Chaminé do século 19 é tombada na Mooca

Da antiga instalação da Companhia União dos Refinadores, na Mooca, só sobrou a chaminé. E, agora, ela terá de permanecer intacta. Ontem seu tombamento foi publicado no Diário Oficial da Cidade.

Luiz Guilherme Gerbelli, O Estado de S.Paulo

27 de agosto de 2010 | 00h00

Os antigos galpões da fábrica, que tomavam conta do terreno, foram demolidos e depredados antes do início da avaliação do processo de tombamento, em 2007. Assim, diz a Secretaria Municipal de Cultura, foi impossível avaliar todos os imóveis.

No terreno, a Cyrela vai construir um empreendimento imobiliário. Intitulada de Luzes da Mooca, a obra, segundo a empresa, vai preservar a chaminé. Por meio de nota, a construtora disse que a preservação do bem é de extrema importância e prometeu "restaurá-la e integrá-la ao projeto de forma harmônica".

O tipo de empreendimento que será construído no local vai ser conhecido apenas no próximo mês. A decisão pelo tombamento determina que qualquer construção, em um raio de 15 metros, deve ser aprovada pelo Conselho Municipal de Preservação do Patrimônio Histórico, Cultural e Ambiental da Cidade de São Paulo (Conpresp).

O processo de tombamento teve início em 2008, mas só no início deste mês se decidiu tornar a chaminé um bem cultural.

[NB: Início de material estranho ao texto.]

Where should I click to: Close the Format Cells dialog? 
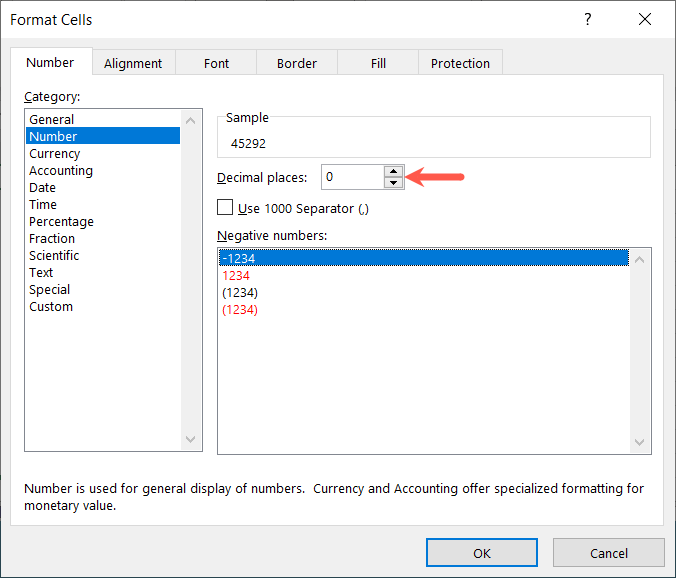coord(644,20)
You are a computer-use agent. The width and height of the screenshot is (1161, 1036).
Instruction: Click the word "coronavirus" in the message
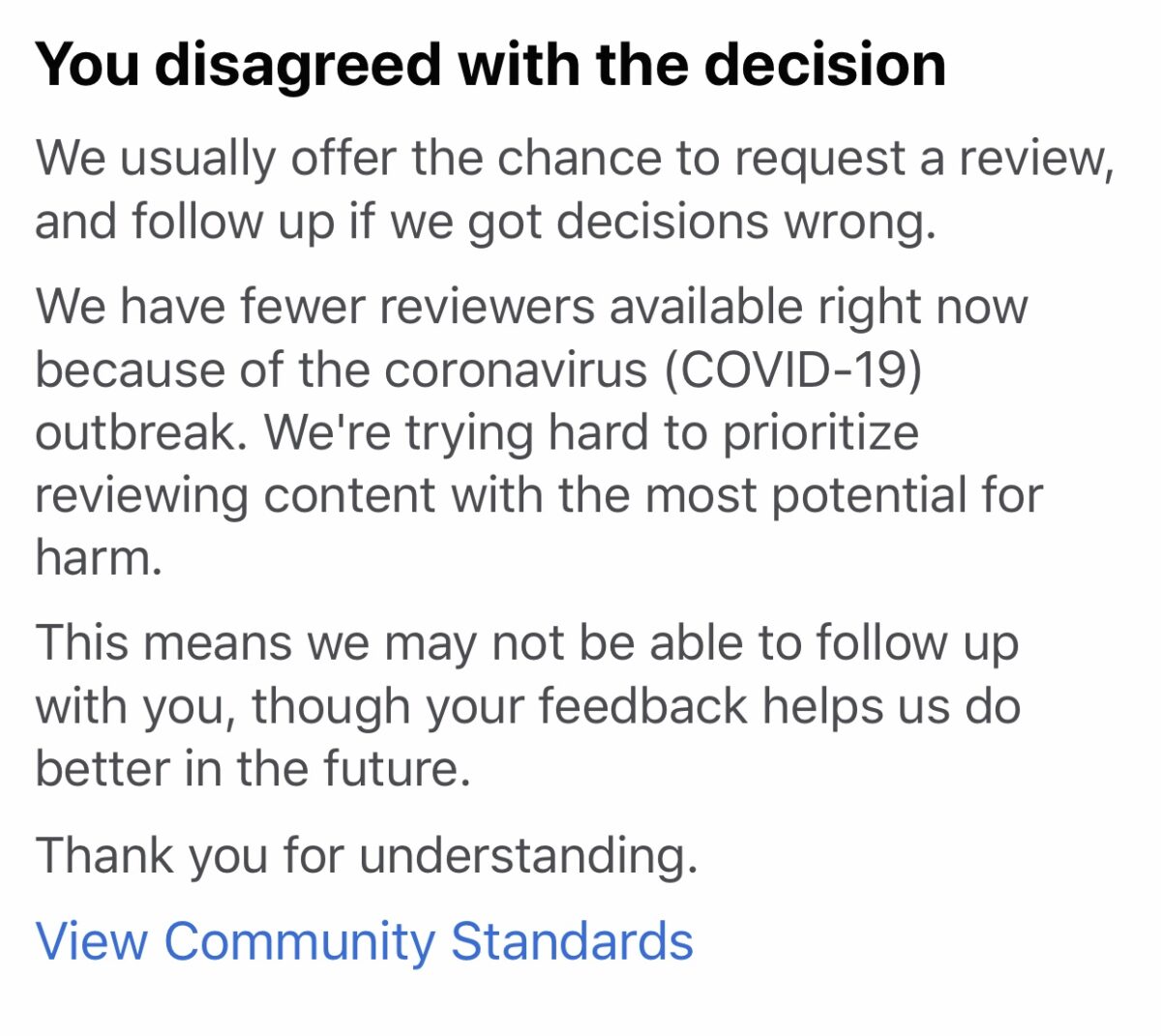[515, 370]
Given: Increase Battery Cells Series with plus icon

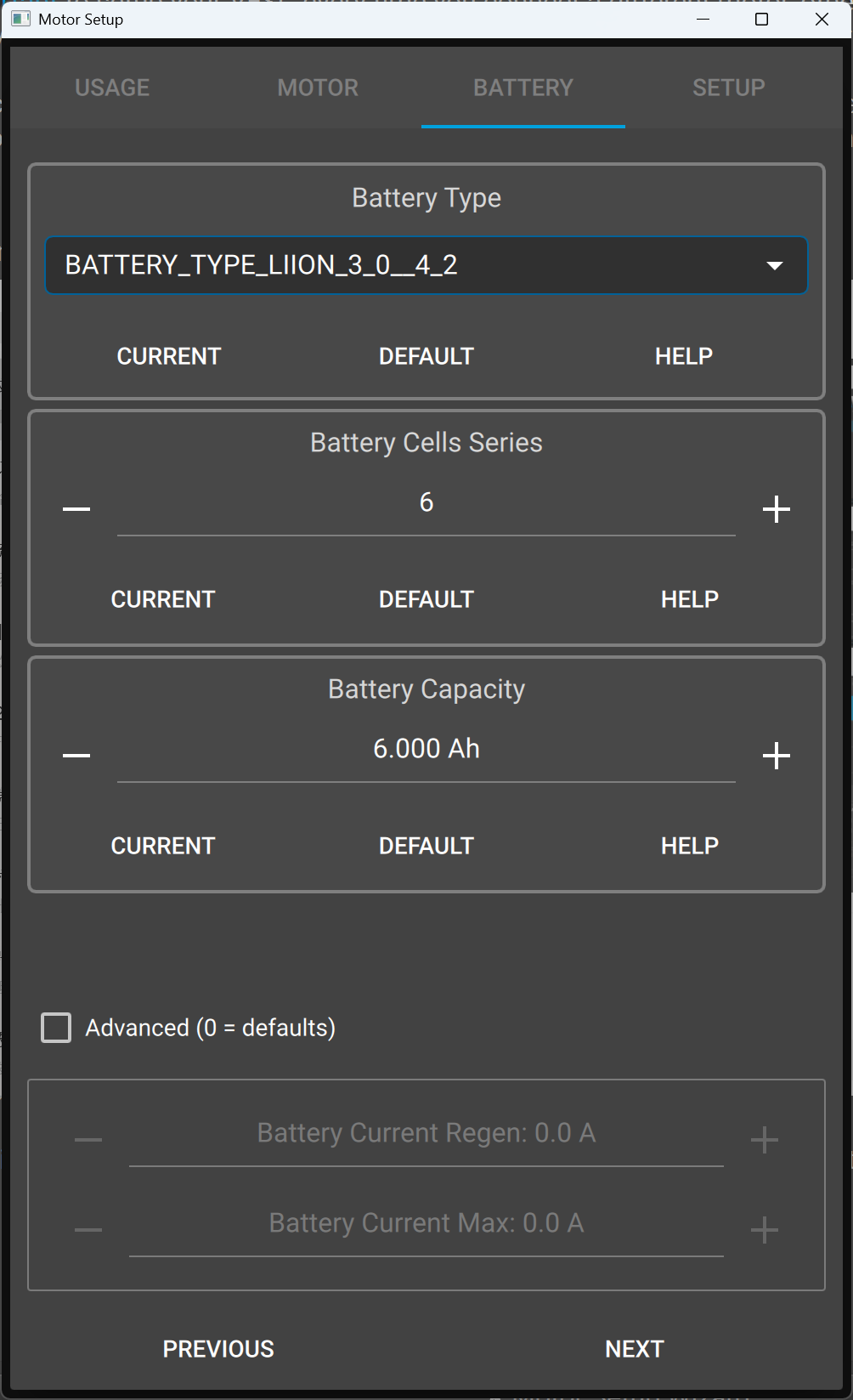Looking at the screenshot, I should (x=777, y=509).
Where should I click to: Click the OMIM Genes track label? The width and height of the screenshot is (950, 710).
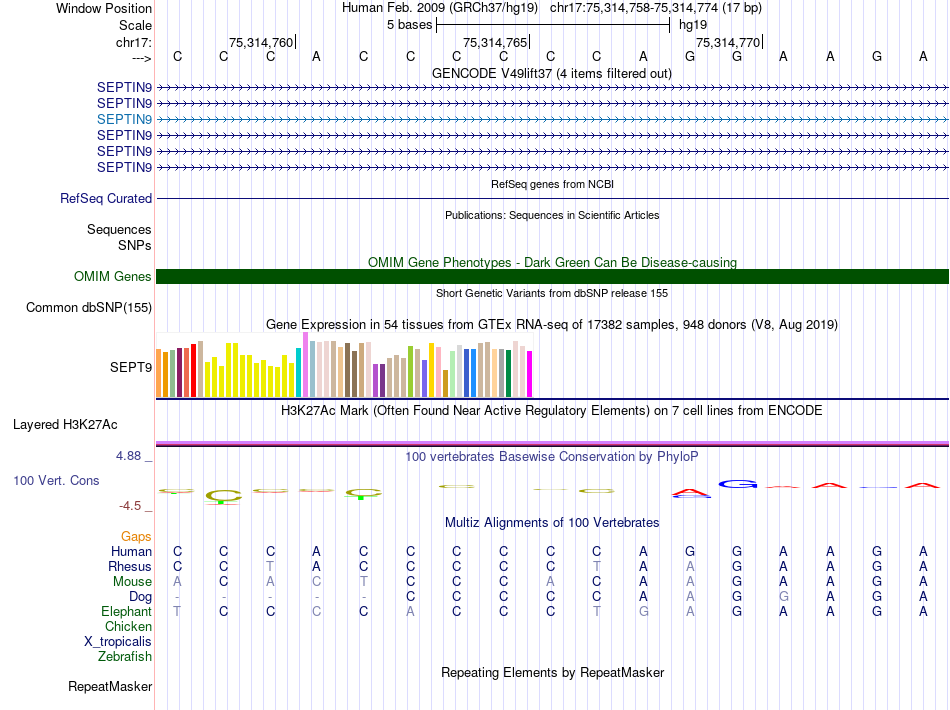(x=113, y=277)
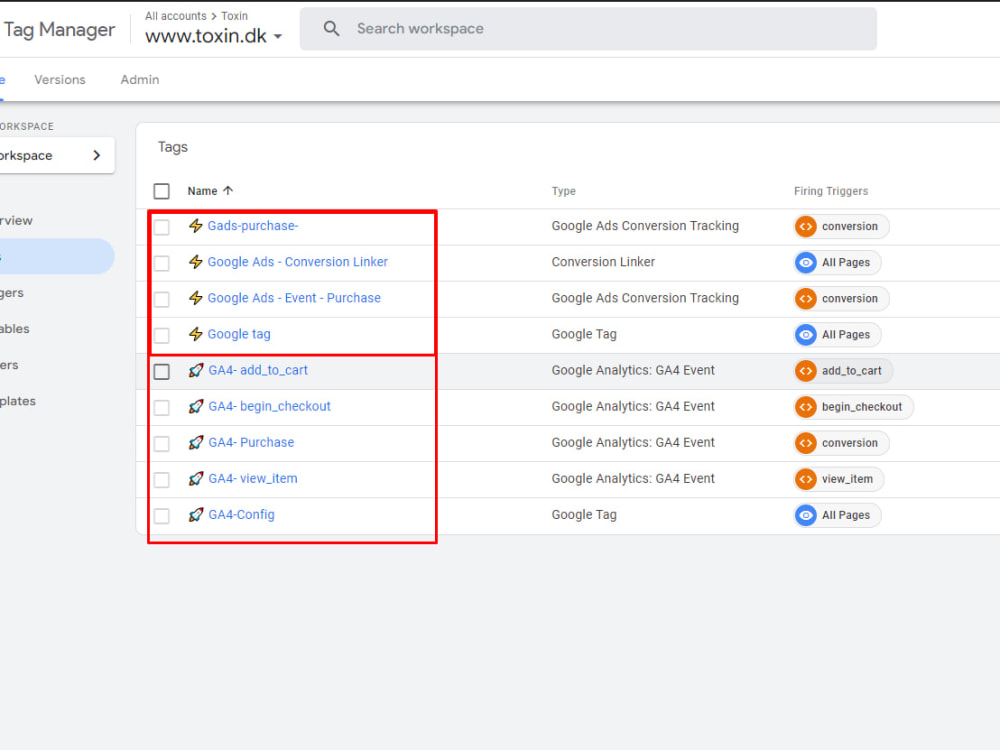
Task: Open the www.toxin.dk container dropdown
Action: (277, 35)
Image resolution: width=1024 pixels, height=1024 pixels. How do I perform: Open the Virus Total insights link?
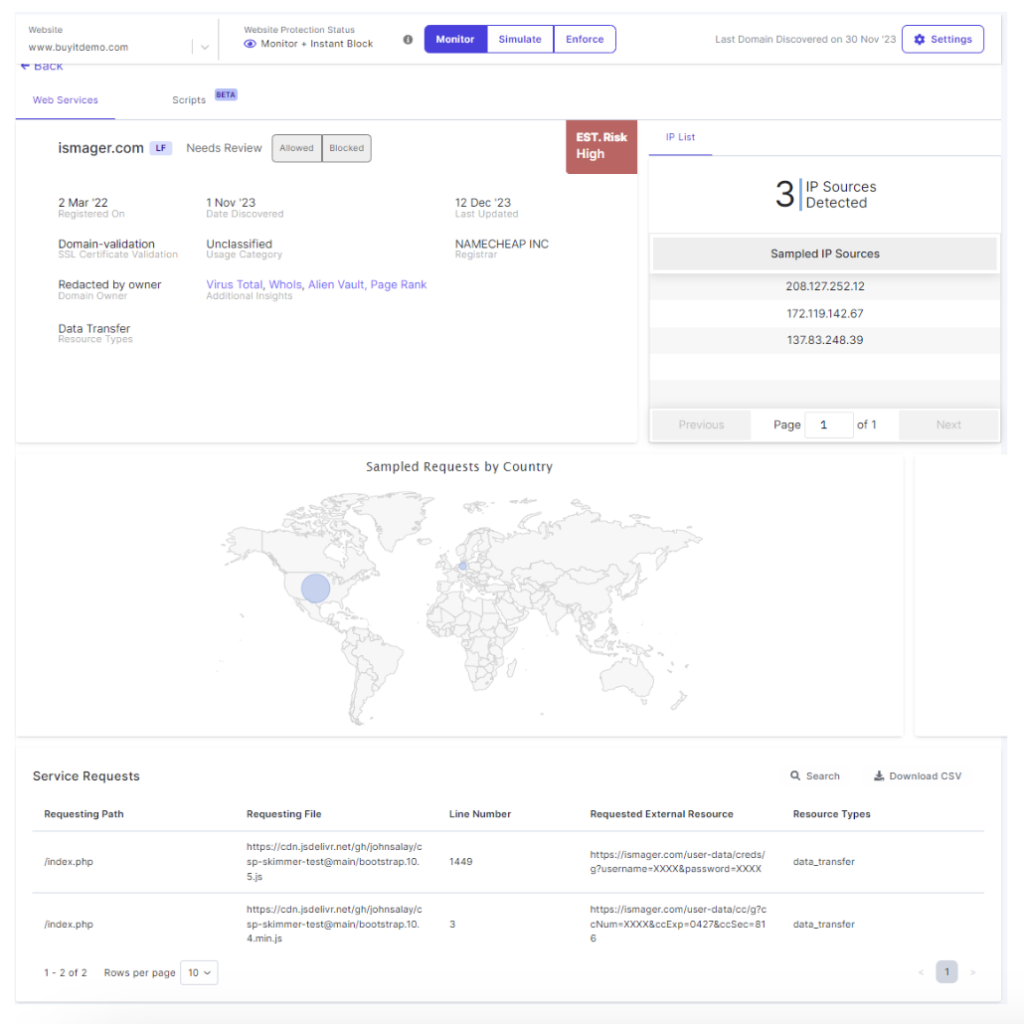[x=234, y=284]
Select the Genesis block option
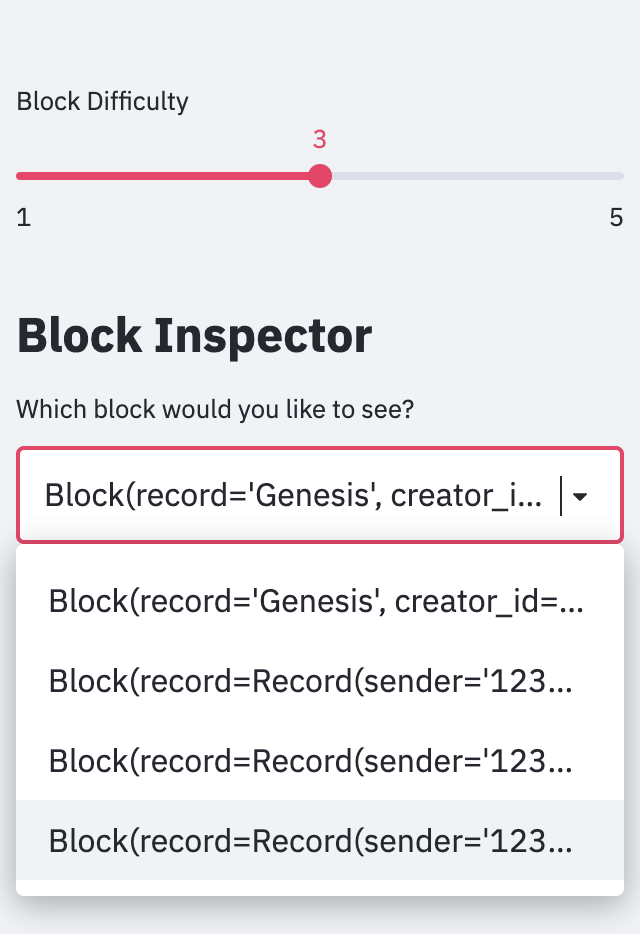The image size is (640, 934). pos(316,601)
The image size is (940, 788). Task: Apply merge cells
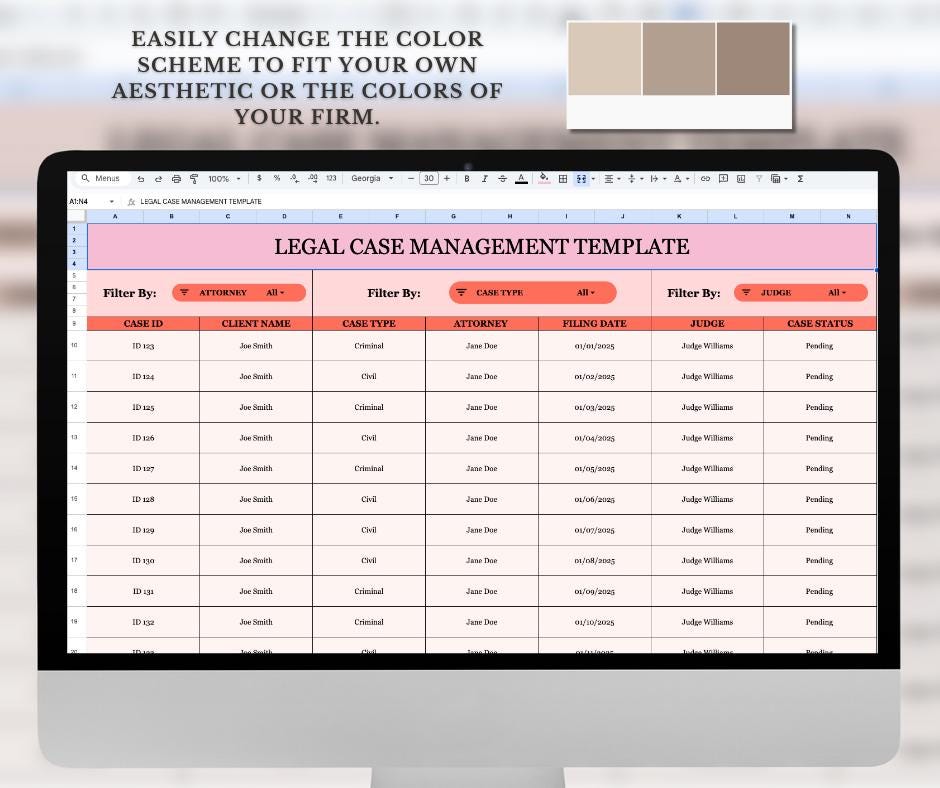click(580, 178)
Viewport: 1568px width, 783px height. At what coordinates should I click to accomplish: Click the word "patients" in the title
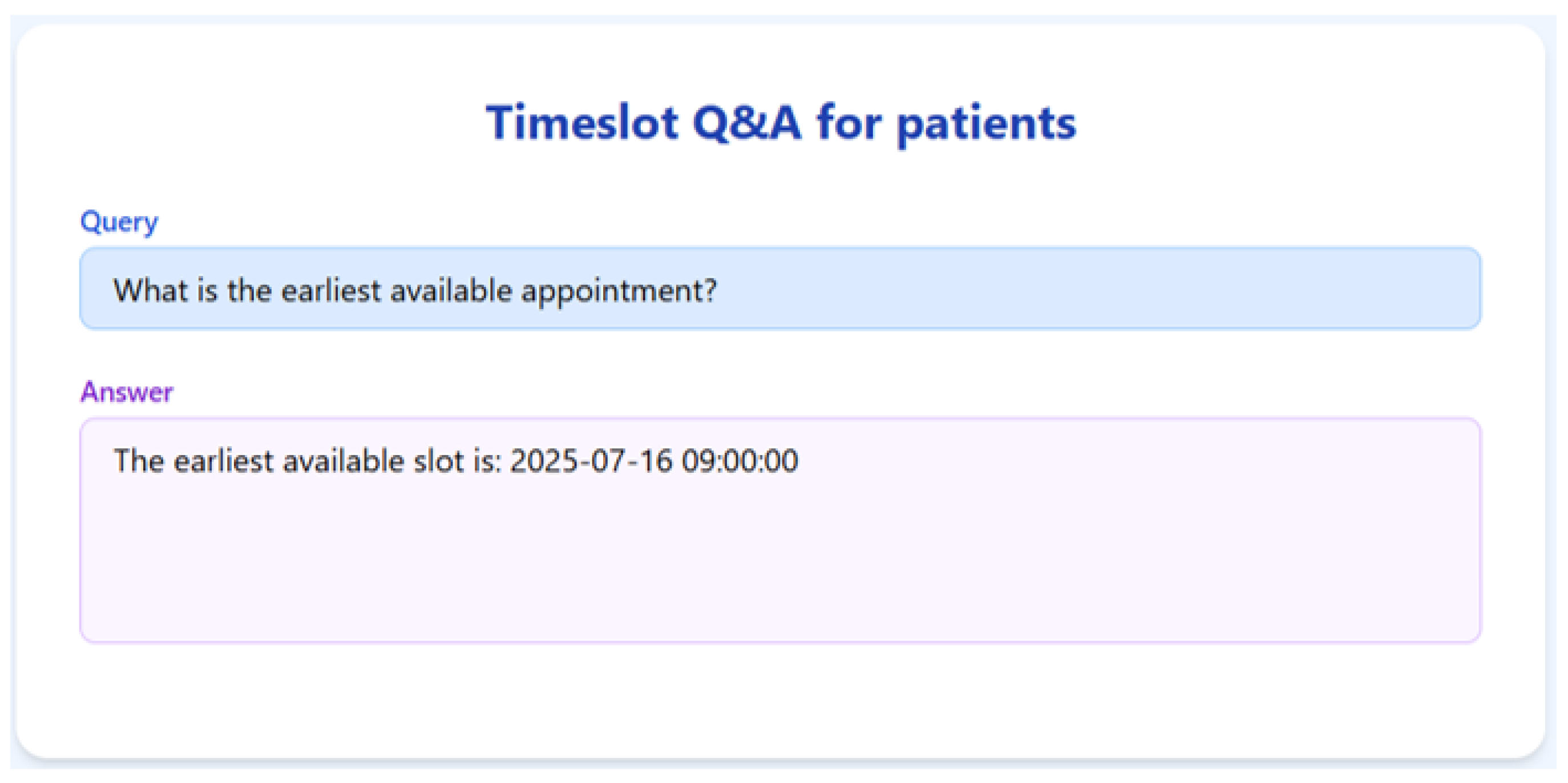point(986,125)
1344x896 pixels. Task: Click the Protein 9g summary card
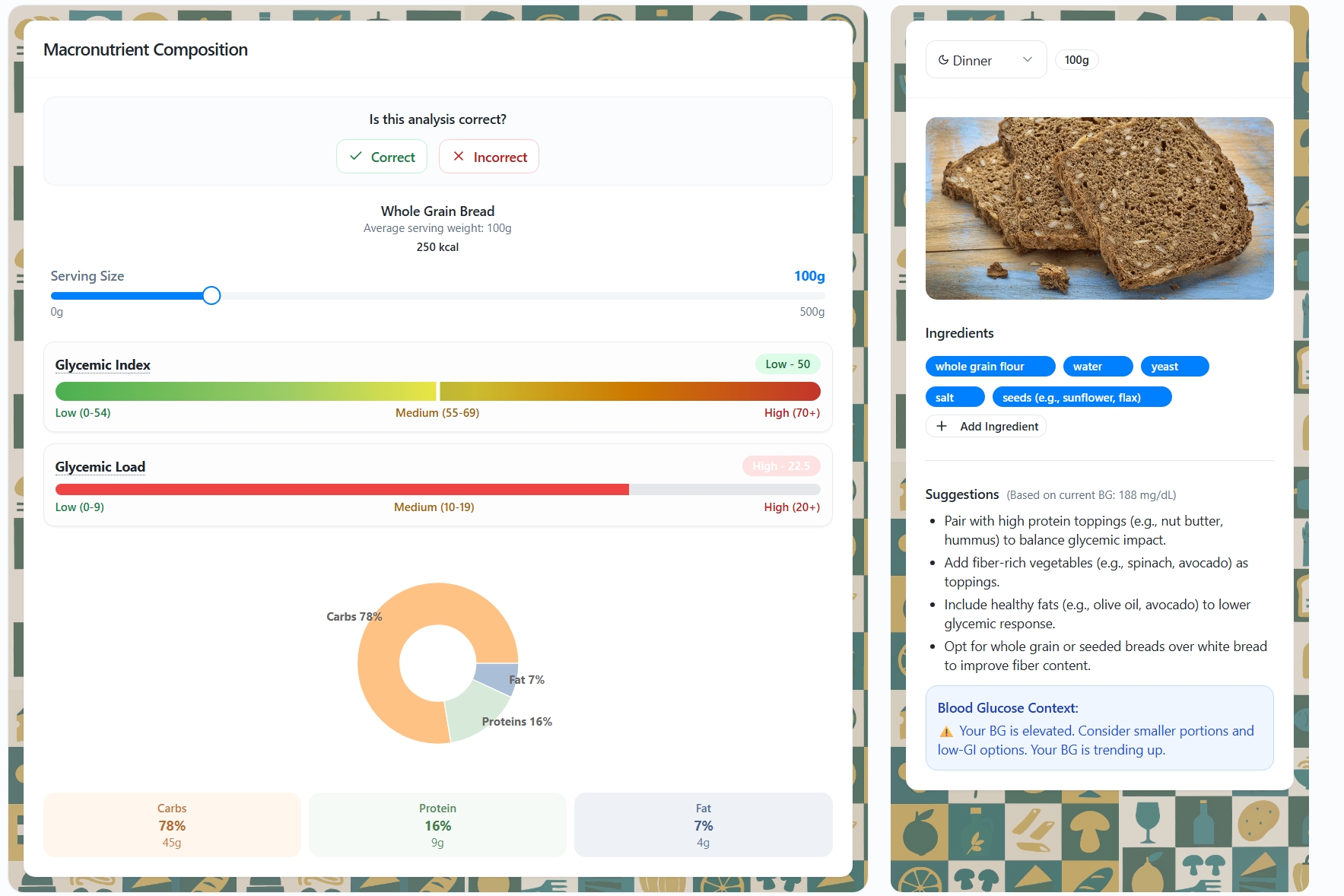pyautogui.click(x=437, y=825)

A medida foi recebida com alívio pelos moradores do entorno da antiga companhia. "É um marco da época. A empresa era um símbolo da industrialização da Mooca", diz o engenheiro aposentado Antônio Ferraz Neto, de 69 anos. Ele classifica como "assustadora" a mudança pela qual a Mooca atravessa. "Na minha rua, ao lado da antiga fábrica, ficará difícil estacionar."